When enzymes were eluted with high concentration immidazole, some of them lost their activity in 2 days. I want to know how immidazole affect enzyme or other protein. I can't find article about that.
One may assume imidazole at sufficiently high concentrations will interfere with the activity of enzymes whose catalytic mechanism employs Histidine residues in charge-transfer relay systems - for examples hydrolyzing/esterifying enzymes such as those involved in peptide bond hydrolysis and phosphorylation/sulphation. This is why dialysis before, say, thrombin/fXa cleavage of His-tag purified recombinant fusion proteins is desirable = more rapid and efficient cleavage! Obviously this phenomena will be a second-order phenomenon (dependent on the concentrations of both reactants) so I suggest you do your own steady-state experiments by titrating different amounts of Histidine/Imidazole/Glycine(control) against a fixed concentration of your enzyme and measure initial rates of hydrolysis... From published data on the known activity of your enzyme superfamily it should be possible to rationalize what's going on... Have fun
One possibility is that the protein was unstable due to the pH or to the ionic strength. You can change these by dialysis against a different buffer. Include 20% glycerol as a stabilizer and store the protein in small aliquots at -80oC or in liquid nitrogen.
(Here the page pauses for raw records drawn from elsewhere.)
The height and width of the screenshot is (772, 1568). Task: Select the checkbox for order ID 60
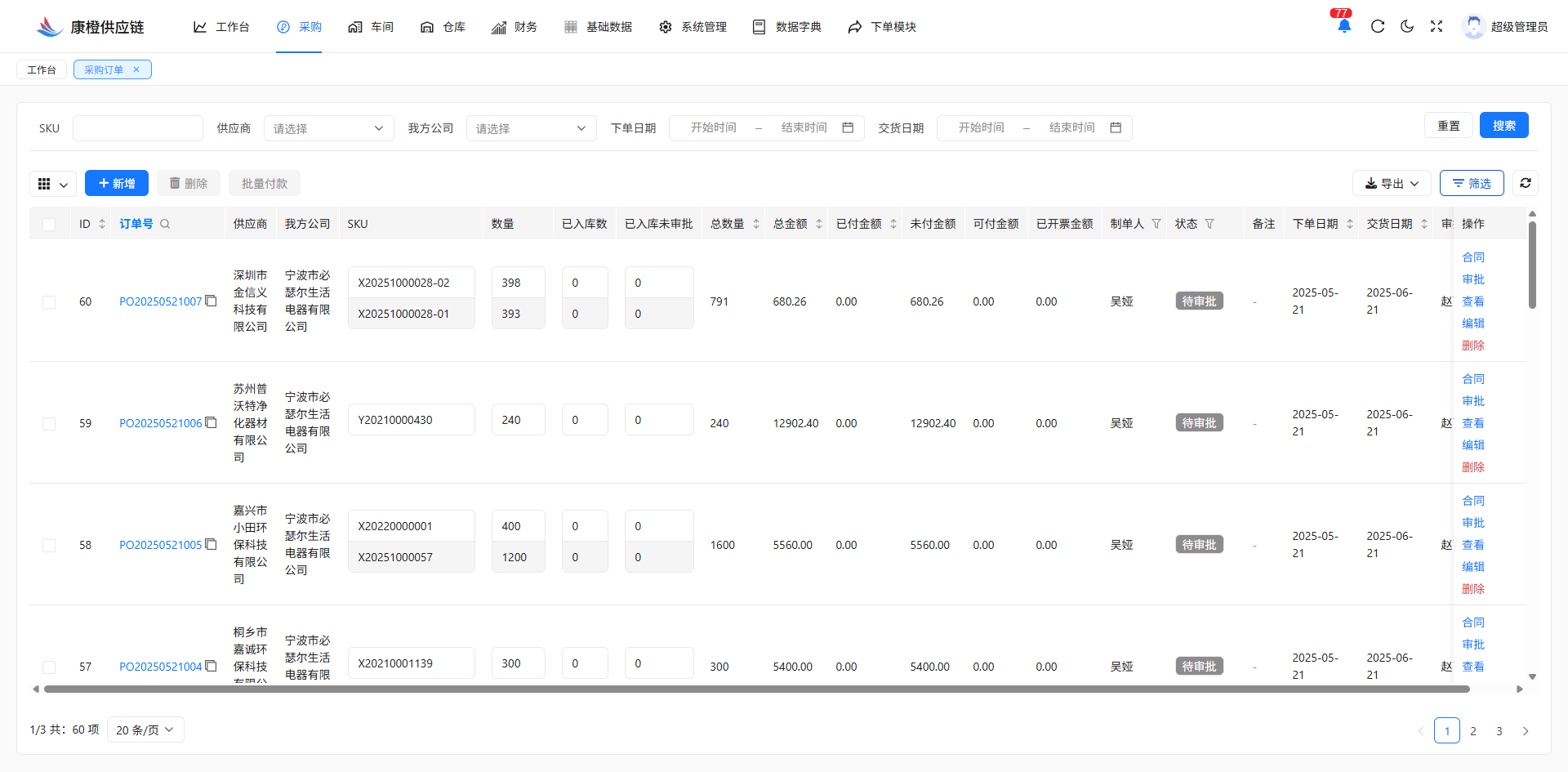[49, 301]

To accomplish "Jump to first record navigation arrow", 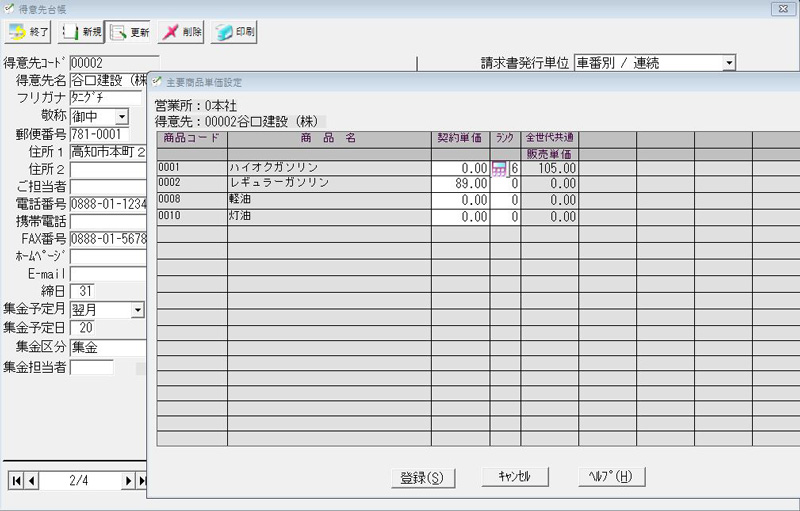I will click(16, 481).
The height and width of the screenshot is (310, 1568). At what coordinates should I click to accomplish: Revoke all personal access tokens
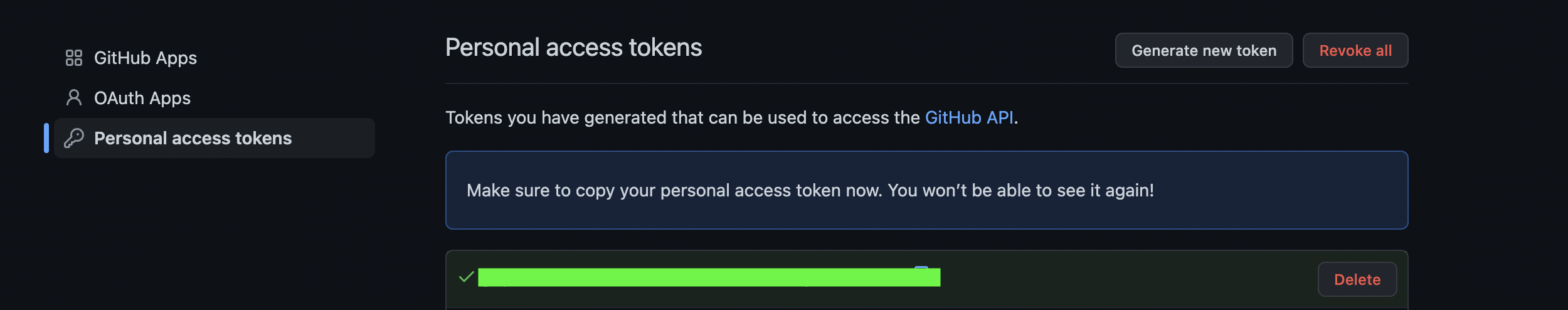click(1355, 50)
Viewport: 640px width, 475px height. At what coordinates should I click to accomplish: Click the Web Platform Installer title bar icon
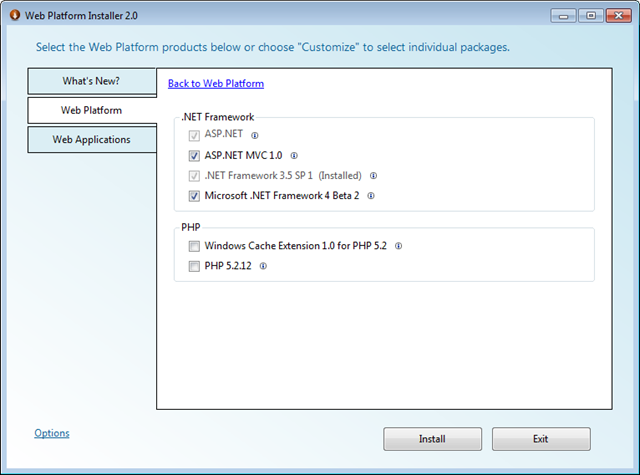pos(15,15)
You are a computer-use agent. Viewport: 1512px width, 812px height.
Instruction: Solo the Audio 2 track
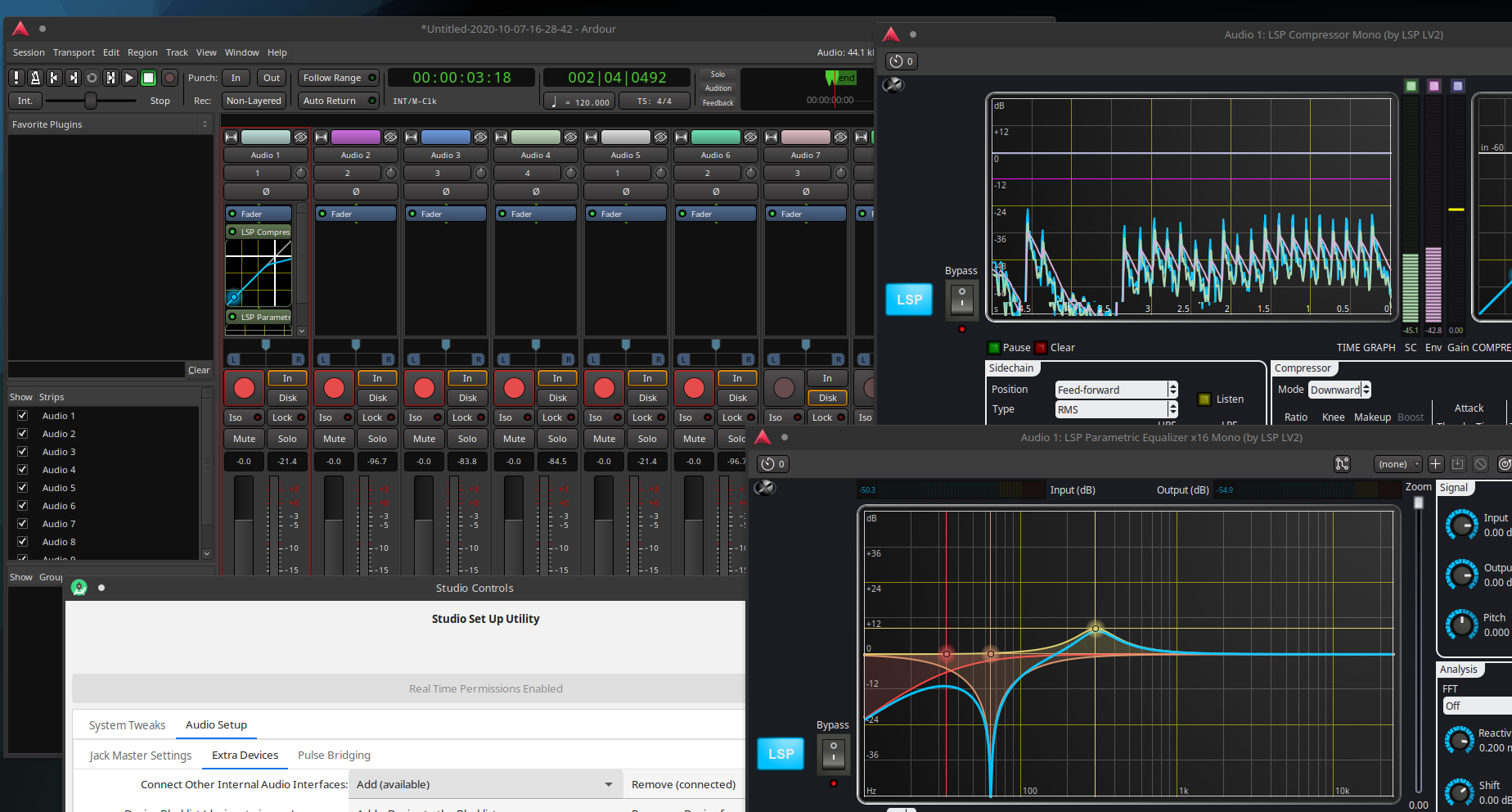click(377, 439)
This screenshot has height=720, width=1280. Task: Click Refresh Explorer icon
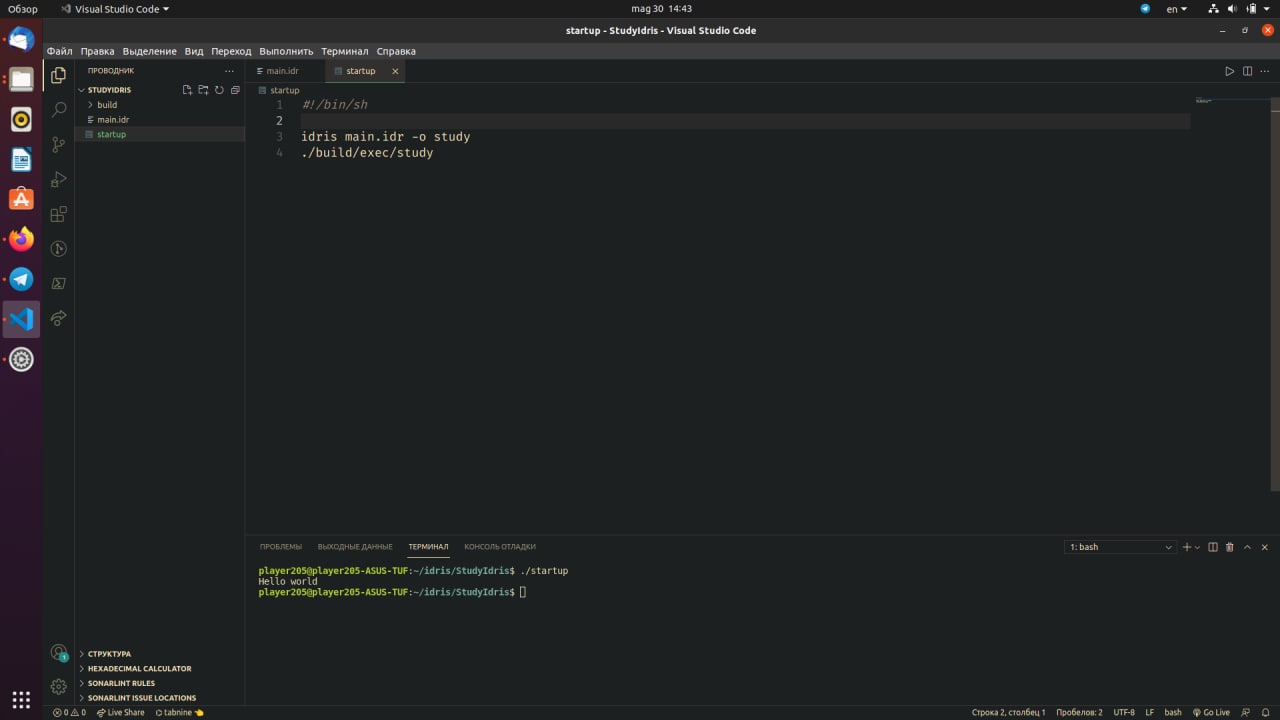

One may assume imidazole at sufficiently high concentrations will interfere with the activity of enzymes whose catalytic mechanism employs Histidine residues in charge-transfer relay systems - for examples hydrolyzing/esterifying enzymes such as those involved in peptide bond hydrolysis and phosphorylation/sulphation. This is why dialysis before, say, thrombin/fXa cleavage of His-tag purified recombinant fusion proteins is desirable = more rapid and efficient cleavage! Obviously this phenomena will be a second-order phenomenon (dependent on the concentrations of both reactants) so I suggest you do your own steady-state experiments by titrating different amounts of Histidine/Imidazole/Glycine(control) against a fixed concentration of your enzyme and measure initial rates of hydrolysis... From published data on the known activity of your enzyme superfamily it should be possible to rationalize what's going on... Have fun
Hi, what protein are we talking to? Imidazole could act an a proton transfer in some cases and it could inactivate your protein...If your protein behaves well you can try to purify the protein in the unfolded state adding urea in the system (check the Qiagen manual), remove the imidazole and finally refold your happy protein.
I think instead of trying to understand how imidazole is affecting protein activity/stability in general, you should systematically remove it right after NiNTA as this compound could interfere with downstream steps of your purification/studies... Except if imidazole is relevant towards your protein biological role.